▶ **Supplied text**
__________________________________________________

Use tensorflow to implement a real-time scene image segmentation model based on paper “BiSeNet V2: Bilateral Network with Guided Aggregation for Real-time Semantic Segmentation”. You may refer https://arxiv.org/abs/2004.02147 for details.

The main network architecture is as follows:

Network Architecture NetWork_Architecture

Installation

This software has only been tested on ubuntu 16.04(x64), python3.5, cuda-9.0, cudnn-7.0 with a GTX-1070 GPU. To use this repo you need to install tensorflow-gpu 1.15.0 and other version of tensorflow has not been tested but I think it will be able to work properly if new version was installed in your local machine. Other required package can be installed by

pip3 install -r requirements.txt

CityScapes Dataset preparation

The repo’s model was mainly trained on cityscapes dataset. First you need to prepare cityscapes dataset well. An example cityscapes dataset file hierarchy can be found in ./data/example_dataset

The cityscapes dataset hierarchy:

CityScapes Dataset Hierarchy

Dataset_File_Hierarchy

Once you have prepared the dataset’s image well you may generate the training image index file by

python ./data/example_dataset/cityscapes/image_file_index/make_image_file_index.py

If it was successfully executed you may see train.txt etc in folder ./data/example_dataset/cityscapes/image_file_index/. Each row of the file contains a pair of training samples.

__________________________________________________

▶ **Data section**
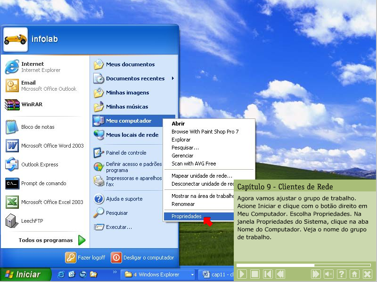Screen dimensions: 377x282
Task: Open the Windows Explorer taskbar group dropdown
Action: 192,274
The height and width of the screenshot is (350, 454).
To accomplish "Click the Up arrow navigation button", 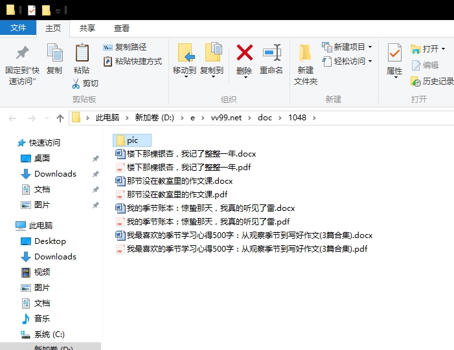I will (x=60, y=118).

__________________________________________________

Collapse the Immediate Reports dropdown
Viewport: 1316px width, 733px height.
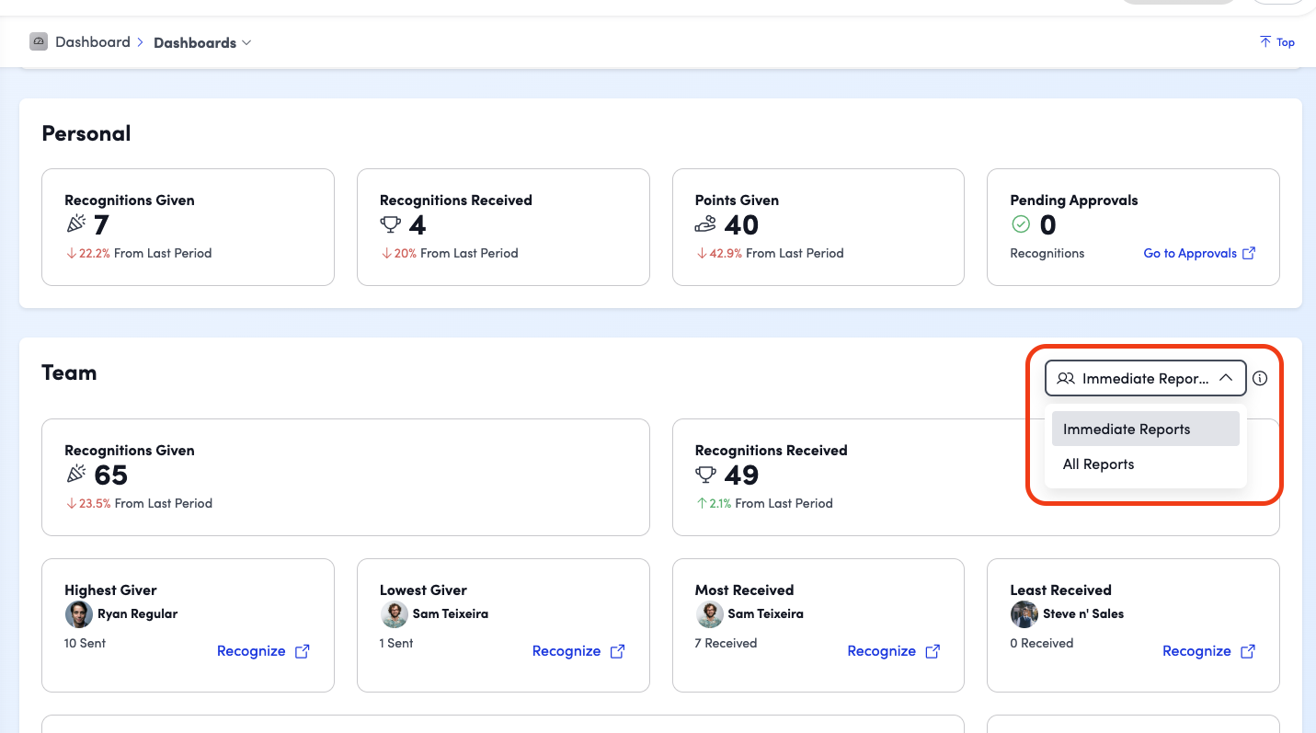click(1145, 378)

__________________________________________________

▶ **What to do**
1. According to the BiSeNet V2 text, which TensorFlow package and version must be installed to use the repo?
2. Carry on the BiSeNet V2 text, picking up after its final sentence.

▶ **In response**
1. tensorflow-gpu 1.15.0

2.
Test model

In this repo I uploaded a model trained on cityscapes dataset CityScapes. The pretrained model can be found at ./weights/cityscapes/bisenetv2. The pretrained model can reach a miou of 72.386 on cityscapes validation dataset. This implementation can reach a 83fps on GTX 1070 accelerated by tensorrt. The pretrained model can be downloaded here

You also download pretrained model on BaiduNetDish here https://pan.baidu.com/s/14cjs6VrEDxIQ7DC0xrecaQ and extract code is w8m6

You can test a single image on the trained model as follows

python tools/cityscapes/test_bisenetv2_cityscapes.py --weights_path ./weights/cityscapes/bisenetv2/cityscapes.ckpt 
--src_image_path ./data/test_image/cityscapes/test_01.png

The results are as follows:

Test Input Image 1

Test Input

Decoded Output Mask Image 1

Test Lane_Mask

Test Input Image 2

Test Input

Decoded Output Mask Image 2

Test Lane_Mask

Test Input Image 3

Test Input

Decoded Output Mask Image 3

Test Lane_Mask

If you want to evaluate the model on the whole cityscapes validation dataset you may call

python tools/cityscapes/evaluate_bisenetv2_cityscapes.py 
--pb_file_path ./checkpoint/bisenetv2_cityscapes_frozen.pb
--dataset_dir ./data/example_dataset/cityscapes

You may get the final mious on the whole validation dataset

Evaluation Result Eval_Miou

The validation procedure doesn’t adopt any evaluation tricks such as sliding-window evaluation and multi-scale testing which can improve accuracy but are time-consuming. With the input of 2048 × 1024 resolution, we first resize it to 1024 × 512 resolution to inference and then resize the prediction to the original size of the input. You can do a multiscale evaluation via adjust the min_scale and max_scale in the evaluation script.

The instruction can be reached by

python tools/cityscapes/evaluate_bisenetv2_cityscapes.py --help

Train model from scratch

Data Preparation

For speed up the training procedure. Convert the origin training images into tensorflow records was highly recommended here which is also very memory consuming. If you don’t have enough ROM you may adjust the data_provider in training scripts into ./data_provider/cityscapes_reader and use feed dict to train the model which can be pretty slow. If you have enough ROM then you may convert the training images into tensorflow records.

First modified the ./config/cityscapes_bisenetv2.yml with right dataset dir path

Config file dataset field Cityscapes_config_file_dataset_filed

Then sse the script here to generate the tensorflow records file

python tools/cityscapes/make_cityscapes_tfrecords.py

Train model

You may start your training procedure simply by

CUDA_VISIBLE_DEVICES="0, 1, 2, 3" python tools/cityscapes/train_bisenetv2_cityscapes.py

By default multi gpu training mode was used here. You may read ./config/cityscapes_bisenetv2.yml for details. If you do not have multi gpu you may forbid multi gpu training mode in the config file which may drop the model’s performance since bn can not perform well in small batch size.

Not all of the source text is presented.